Despite market disappointment with the lack of detail surrounding President Trump’s tax plan US markets still managed to finish the day higher with yet another record for the Nasdaq as markets once again front ran good tech company earnings, this time from Amazon, Microsoft and Alphabet (Google) who all beat expectations after the closing bell.

European markets recent winning streak came to an end yesterday despite the ECB striking an unexpected shift in tone with respect to recent economic data in the euro area. At yesterday’s press conference while ECB President Draghi wasn’t exactly effusive about the recent recovery he was forced to acknowledge that downside risks had diminished, as the bank left policy unchanged.

The strength of recent economic data was always going to make it difficult for the ECB to be too downbeat, however Mr Draghi’s get out of jail free card was, as expected, the weak inflation outlook, particularly core prices which are still below 1%, and he used it to good effect.

The last thing the ECB wants is the markets front running a higher euro and a rise in yields, particularly given that Italy has several billion euros of bonds that need rolling over in the coming weeks.

While the ECB President was able to keep a lid on the euro yesterday with his concerns about weak inflation a move higher in the latest CPI data out later today could well undo all of that, particularly if core prices jump back up which they are expected to.

Today’s flash EU CPI numbers are expected to rebound from the 1.5% seen in March to 1.8%, while core prices are expected to hit 1%, up from 0.7%.

It’s also set to be an important day for Q1 GDP numbers from both the UK and the US, and while we’ve seen the economic recovery show significant signs of firming in the first part of this year, it’s been a slightly different story in the UK and the US, where growth has shown some signs of tailing off, due to rising prices relative to incomes.

The pound after a halting start to the year does appear to have found a bit of a base, in spite of some softness in some of the recent data, however it did get a lift from some better than expected April retail sales data yesterday.

Later this morning, we get the first iteration of UK Q1 GDP and this is expected to show that the UK economy slowed from the 0.7% seen in Q4 to 0.4%, with services in particular expected to be a little on the soft side, with index of services expected to reflect that. On an annualised basis the GDP numbers are expected to firm up a little from 1.9% to 2.2%.

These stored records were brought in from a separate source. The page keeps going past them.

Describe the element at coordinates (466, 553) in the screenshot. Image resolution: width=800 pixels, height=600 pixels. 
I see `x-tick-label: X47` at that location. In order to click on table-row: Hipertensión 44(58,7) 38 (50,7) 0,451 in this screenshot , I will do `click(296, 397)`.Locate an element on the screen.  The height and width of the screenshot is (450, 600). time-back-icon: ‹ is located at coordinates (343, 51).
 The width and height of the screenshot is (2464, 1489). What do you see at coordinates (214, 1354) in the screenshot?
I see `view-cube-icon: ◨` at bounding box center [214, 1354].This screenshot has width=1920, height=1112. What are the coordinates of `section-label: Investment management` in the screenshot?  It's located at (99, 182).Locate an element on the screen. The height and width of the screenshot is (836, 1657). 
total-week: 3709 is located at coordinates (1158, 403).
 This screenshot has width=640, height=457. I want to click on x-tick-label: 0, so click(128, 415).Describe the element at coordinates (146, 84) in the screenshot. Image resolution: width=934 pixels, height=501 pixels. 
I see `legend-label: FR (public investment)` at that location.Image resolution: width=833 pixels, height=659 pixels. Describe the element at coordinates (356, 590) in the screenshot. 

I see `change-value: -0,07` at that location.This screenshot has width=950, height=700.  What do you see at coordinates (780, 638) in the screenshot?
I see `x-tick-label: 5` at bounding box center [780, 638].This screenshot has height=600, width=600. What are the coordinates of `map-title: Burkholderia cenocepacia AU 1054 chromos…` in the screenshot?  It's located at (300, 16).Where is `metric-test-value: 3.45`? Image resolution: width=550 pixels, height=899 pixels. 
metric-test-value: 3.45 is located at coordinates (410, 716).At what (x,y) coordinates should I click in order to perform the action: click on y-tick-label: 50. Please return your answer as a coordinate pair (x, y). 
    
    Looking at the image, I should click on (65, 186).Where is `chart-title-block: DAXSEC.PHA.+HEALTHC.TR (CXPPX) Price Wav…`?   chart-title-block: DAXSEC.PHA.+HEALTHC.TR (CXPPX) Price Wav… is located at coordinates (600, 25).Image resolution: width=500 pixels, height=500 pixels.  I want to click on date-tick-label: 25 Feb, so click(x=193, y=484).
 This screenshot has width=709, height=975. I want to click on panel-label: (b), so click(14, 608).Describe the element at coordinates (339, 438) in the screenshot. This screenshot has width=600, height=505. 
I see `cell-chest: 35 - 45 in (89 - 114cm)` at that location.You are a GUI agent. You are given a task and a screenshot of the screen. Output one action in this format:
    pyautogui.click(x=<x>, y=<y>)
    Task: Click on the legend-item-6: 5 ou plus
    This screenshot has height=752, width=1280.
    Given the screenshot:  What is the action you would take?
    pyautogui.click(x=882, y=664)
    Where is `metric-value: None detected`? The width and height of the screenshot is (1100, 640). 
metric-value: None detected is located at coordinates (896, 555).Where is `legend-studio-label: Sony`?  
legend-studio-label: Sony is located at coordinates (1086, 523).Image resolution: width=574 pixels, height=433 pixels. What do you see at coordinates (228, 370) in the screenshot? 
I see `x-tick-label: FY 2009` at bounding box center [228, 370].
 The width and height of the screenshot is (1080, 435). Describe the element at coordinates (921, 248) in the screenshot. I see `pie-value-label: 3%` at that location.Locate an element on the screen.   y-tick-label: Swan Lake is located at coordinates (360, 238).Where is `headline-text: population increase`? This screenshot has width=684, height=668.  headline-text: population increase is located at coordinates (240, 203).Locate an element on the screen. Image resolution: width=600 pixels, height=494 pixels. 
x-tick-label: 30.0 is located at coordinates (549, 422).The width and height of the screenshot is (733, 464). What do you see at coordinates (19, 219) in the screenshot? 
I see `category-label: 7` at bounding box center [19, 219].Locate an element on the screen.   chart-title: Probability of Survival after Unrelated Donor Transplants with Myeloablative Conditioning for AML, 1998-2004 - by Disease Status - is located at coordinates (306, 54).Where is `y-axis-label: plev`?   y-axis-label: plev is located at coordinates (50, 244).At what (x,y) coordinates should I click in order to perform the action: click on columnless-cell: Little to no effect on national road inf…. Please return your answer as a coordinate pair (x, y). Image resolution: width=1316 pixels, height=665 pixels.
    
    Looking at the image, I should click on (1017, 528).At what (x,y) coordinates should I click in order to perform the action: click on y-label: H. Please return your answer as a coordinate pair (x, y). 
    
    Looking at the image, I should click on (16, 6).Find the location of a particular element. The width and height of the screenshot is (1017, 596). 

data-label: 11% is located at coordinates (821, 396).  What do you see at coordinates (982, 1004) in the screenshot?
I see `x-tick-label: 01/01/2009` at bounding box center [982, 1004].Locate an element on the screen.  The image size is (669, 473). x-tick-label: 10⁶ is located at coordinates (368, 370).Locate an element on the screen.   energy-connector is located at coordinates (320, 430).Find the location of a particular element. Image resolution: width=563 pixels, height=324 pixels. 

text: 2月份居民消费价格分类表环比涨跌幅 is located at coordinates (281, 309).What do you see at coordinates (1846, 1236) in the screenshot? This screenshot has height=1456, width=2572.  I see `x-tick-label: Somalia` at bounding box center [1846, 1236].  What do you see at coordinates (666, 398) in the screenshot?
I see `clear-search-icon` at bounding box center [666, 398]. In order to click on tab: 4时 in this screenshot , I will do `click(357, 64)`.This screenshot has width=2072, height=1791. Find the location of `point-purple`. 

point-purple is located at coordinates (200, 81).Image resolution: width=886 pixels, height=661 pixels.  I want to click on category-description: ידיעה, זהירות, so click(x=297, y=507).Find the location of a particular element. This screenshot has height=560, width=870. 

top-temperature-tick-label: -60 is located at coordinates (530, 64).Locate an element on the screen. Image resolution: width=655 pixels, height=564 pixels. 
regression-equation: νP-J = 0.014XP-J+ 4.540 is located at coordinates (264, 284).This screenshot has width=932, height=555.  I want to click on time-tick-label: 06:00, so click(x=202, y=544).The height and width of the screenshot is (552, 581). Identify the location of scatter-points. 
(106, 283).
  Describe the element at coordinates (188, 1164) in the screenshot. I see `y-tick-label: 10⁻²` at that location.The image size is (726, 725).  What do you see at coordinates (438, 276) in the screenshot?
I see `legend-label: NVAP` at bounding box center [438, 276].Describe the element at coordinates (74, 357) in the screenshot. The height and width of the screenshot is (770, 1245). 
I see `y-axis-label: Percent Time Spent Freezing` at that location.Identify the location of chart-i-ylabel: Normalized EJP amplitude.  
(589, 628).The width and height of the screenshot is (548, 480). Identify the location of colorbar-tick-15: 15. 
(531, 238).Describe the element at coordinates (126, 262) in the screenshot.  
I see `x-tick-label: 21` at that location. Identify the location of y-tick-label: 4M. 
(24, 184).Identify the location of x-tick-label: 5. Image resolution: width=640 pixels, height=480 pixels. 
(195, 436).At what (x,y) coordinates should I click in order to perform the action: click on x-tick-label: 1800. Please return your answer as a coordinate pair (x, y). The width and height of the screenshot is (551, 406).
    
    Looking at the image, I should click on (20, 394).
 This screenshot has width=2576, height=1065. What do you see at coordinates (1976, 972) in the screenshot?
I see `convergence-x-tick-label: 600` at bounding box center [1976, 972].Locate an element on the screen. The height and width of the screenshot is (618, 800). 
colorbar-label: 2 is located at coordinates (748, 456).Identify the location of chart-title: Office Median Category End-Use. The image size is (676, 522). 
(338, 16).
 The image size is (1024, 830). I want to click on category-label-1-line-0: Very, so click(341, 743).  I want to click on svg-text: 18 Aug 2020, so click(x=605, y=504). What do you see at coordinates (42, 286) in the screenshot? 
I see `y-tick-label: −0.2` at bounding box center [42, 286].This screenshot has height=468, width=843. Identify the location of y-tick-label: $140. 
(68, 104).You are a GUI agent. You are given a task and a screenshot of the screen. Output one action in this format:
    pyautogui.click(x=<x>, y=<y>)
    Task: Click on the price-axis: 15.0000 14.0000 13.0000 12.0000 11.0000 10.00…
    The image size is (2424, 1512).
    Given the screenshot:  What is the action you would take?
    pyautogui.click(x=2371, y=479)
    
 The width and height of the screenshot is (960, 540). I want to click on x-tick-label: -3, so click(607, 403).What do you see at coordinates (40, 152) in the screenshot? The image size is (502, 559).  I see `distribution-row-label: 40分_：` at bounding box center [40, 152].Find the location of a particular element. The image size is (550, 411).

In the US it’s expected to be a similar story with a slowdown from Q4’s 2.1% to 1.2%, with personal consumption likely to show significant weakness from the strong showing of 3.5% in Q4.

EURUSD – having held above the 1.0820 area earlier this week as well as the 200 day MA we look set to move higher, moving above the 1.0940/50 area and potentially closing in on the 1.1000 area, and towards the November peaks at 1.1300.

GBPUSD – continues to remain well supported making a new high above 1.2900 yesterday, with the bias remaining towards 1.3000 and the 1.3300 area. A move below 1.2750 argues potentially back towards the 1.2600 area.

EURGBP – yesterday’s decline helped fill the gap from this week’s gap higher. With support at the 0.8410 area we could well get a rebound back towards the 0.8480 area. The big resistance area remains just below the 0.8570/80 area where the 50, 100 and 200 day MA’s converge on each other. A move back below 0.8400 reopens last week’s low at 0.8305.

USDJPY – having briefly pushed through the 111.60 area yesterday we need to gain a foothold above it to argue for a move towards 112.50. Whilst below it we remain vulnerable to a drift back down towards the 110.50 area and even 109.20.